# Work to complete:
Print the entire listing. Each line must match the original exactly.

# Data to examine:

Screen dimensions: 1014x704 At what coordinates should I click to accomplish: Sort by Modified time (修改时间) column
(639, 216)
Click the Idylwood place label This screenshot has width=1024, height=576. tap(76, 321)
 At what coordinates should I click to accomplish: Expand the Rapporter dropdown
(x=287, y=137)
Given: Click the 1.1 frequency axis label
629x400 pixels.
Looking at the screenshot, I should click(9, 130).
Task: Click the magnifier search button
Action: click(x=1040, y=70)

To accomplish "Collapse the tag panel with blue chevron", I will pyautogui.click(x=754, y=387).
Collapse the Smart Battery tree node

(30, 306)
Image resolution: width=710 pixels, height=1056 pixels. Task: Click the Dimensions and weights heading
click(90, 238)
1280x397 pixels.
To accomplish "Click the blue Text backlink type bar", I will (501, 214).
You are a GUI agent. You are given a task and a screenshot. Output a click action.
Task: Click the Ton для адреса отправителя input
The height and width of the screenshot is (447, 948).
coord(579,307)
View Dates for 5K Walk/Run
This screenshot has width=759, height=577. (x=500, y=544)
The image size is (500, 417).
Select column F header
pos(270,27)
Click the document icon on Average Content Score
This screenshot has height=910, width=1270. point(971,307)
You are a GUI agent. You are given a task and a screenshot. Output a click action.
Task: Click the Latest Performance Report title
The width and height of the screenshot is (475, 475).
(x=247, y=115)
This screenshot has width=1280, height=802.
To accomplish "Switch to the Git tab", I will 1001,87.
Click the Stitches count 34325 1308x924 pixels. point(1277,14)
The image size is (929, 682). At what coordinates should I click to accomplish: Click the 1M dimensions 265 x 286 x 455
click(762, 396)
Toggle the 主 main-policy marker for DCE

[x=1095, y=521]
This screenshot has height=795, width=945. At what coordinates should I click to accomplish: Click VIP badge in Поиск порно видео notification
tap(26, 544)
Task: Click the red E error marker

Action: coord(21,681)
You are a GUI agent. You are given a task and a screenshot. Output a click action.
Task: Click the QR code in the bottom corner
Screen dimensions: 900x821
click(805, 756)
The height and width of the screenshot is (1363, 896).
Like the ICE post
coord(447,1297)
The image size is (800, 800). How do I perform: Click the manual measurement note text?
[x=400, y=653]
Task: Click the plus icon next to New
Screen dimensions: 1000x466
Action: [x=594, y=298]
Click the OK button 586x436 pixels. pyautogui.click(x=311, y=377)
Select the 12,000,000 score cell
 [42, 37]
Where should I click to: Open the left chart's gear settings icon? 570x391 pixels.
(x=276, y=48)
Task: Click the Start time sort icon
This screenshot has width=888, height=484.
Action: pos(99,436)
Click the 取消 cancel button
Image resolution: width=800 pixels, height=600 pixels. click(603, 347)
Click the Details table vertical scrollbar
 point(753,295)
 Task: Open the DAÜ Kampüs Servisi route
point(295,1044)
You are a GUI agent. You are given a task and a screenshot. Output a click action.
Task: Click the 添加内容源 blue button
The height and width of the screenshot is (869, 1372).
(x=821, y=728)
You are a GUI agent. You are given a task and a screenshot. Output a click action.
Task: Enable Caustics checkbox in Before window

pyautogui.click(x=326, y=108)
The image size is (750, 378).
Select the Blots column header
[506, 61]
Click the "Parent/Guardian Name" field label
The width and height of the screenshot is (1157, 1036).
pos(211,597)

# Solved exercise:
Screen dimensions: 1014x704 At what coordinates should I click to accomplish: Sort by Modified time (修改时间) column
(639, 216)
Click the Idylwood place label This screenshot has width=1024, height=576. tap(76, 321)
 At what coordinates should I click to accomplish: Expand the Rapporter dropdown
(x=287, y=137)
Given: Click the 1.1 frequency axis label
629x400 pixels.
Looking at the screenshot, I should click(9, 130).
Task: Click the magnifier search button
Action: click(x=1040, y=70)

To accomplish "Collapse the tag panel with blue chevron", I will pyautogui.click(x=754, y=387).
Collapse the Smart Battery tree node

(30, 306)
Image resolution: width=710 pixels, height=1056 pixels. Task: Click the Dimensions and weights heading
click(90, 238)
1280x397 pixels.
To accomplish "Click the blue Text backlink type bar", I will (501, 214).
You are a GUI agent. You are given a task and a screenshot. Output a click action.
Task: Click the Ton для адреса отправителя input
The height and width of the screenshot is (447, 948).
coord(579,307)
View Dates for 5K Walk/Run
This screenshot has width=759, height=577. (x=500, y=544)
The image size is (500, 417).
Select column F header
pos(270,27)
Click the document icon on Average Content Score
This screenshot has height=910, width=1270. point(971,307)
You are a GUI agent. You are given a task and a screenshot. Output a click action.
Task: Click the Latest Performance Report title
The width and height of the screenshot is (475, 475).
(x=247, y=115)
This screenshot has width=1280, height=802.
To accomplish "Switch to the Git tab", I will 1001,87.
Click the Stitches count 34325 1308x924 pixels. point(1277,14)
The image size is (929, 682). At what coordinates should I click to accomplish: Click the 1M dimensions 265 x 286 x 455
click(762, 396)
Toggle the 主 main-policy marker for DCE

[x=1095, y=521]
This screenshot has height=795, width=945. At what coordinates should I click to accomplish: Click VIP badge in Поиск порно видео notification
tap(26, 544)
Task: Click the red E error marker

Action: coord(21,681)
You are a GUI agent. You are given a task and a screenshot. Output a click action.
Task: Click the QR code in the bottom corner
Screen dimensions: 900x821
click(805, 756)
The height and width of the screenshot is (1363, 896).
Like the ICE post
coord(447,1297)
The image size is (800, 800). How do I perform: Click the manual measurement note text?
[x=400, y=653]
Task: Click the plus icon next to New
Screen dimensions: 1000x466
Action: [x=594, y=298]
Click the OK button 586x436 pixels. pyautogui.click(x=311, y=377)
Select the 12,000,000 score cell
 [42, 37]
Where should I click to: Open the left chart's gear settings icon? 570x391 pixels.
(x=276, y=48)
Task: Click the Start time sort icon
This screenshot has width=888, height=484.
Action: pos(99,436)
Click the 取消 cancel button
Image resolution: width=800 pixels, height=600 pixels. click(603, 347)
Click the Details table vertical scrollbar
 point(753,295)
 Task: Open the DAÜ Kampüs Servisi route
point(295,1044)
You are a GUI agent. You are given a task and a screenshot. Output a click action.
Task: Click the 添加内容源 blue button
The height and width of the screenshot is (869, 1372).
(x=821, y=728)
You are a GUI agent. You are given a task and a screenshot. Output a click action.
Task: Enable Caustics checkbox in Before window

pyautogui.click(x=326, y=108)
The image size is (750, 378).
Select the Blots column header
[506, 61]
Click the "Parent/Guardian Name" field label
The width and height of the screenshot is (1157, 1036).
pos(211,597)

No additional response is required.